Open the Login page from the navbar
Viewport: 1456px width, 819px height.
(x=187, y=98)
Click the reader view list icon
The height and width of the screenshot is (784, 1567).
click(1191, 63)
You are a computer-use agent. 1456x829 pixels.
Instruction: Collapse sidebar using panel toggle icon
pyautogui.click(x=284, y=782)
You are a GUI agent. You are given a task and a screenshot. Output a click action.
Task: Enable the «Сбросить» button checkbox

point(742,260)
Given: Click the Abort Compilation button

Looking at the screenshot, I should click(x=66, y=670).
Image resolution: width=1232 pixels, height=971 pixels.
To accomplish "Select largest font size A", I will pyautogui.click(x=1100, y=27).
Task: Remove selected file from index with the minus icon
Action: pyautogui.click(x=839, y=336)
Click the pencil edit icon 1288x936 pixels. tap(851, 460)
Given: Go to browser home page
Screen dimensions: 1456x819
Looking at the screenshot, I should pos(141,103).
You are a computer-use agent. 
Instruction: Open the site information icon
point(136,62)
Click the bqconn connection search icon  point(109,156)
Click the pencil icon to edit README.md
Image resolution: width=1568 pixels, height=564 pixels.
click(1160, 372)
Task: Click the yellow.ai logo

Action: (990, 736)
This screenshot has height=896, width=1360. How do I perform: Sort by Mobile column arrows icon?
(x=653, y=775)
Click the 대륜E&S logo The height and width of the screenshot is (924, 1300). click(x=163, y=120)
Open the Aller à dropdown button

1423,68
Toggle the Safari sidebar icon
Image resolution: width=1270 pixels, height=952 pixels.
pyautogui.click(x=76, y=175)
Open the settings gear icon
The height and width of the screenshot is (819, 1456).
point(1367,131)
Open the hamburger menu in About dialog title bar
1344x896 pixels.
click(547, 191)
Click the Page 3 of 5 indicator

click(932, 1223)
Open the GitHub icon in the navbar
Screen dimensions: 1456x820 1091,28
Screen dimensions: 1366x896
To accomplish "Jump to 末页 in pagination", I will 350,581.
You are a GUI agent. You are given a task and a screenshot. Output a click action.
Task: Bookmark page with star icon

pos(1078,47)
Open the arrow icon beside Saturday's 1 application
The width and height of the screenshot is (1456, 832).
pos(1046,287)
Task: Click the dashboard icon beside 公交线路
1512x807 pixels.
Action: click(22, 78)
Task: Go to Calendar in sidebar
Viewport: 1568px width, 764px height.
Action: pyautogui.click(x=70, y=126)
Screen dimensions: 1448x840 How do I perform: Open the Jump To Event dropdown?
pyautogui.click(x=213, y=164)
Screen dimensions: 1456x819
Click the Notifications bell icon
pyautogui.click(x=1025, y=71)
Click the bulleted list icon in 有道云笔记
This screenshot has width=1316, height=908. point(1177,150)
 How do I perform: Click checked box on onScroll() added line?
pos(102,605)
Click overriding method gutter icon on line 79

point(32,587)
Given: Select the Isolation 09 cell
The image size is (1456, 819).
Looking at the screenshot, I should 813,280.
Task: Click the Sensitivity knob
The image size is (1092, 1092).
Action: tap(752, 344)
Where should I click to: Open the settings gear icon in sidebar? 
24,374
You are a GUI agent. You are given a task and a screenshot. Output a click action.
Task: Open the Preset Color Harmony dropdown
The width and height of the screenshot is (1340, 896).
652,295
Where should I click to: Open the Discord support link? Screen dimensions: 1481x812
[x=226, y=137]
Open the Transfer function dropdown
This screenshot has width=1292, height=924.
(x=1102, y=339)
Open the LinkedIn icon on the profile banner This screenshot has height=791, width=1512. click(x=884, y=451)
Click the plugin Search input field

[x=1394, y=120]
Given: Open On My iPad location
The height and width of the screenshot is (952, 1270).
◆ ◆ ◆ ◆ ◆ ◆ ◆
● Exercise description:
Filter the data above by the word "pencil" and copy every line that matches.

● Response:
Click the pencil edit icon 1288x936 pixels. tap(851, 460)
Click the pencil icon to edit README.md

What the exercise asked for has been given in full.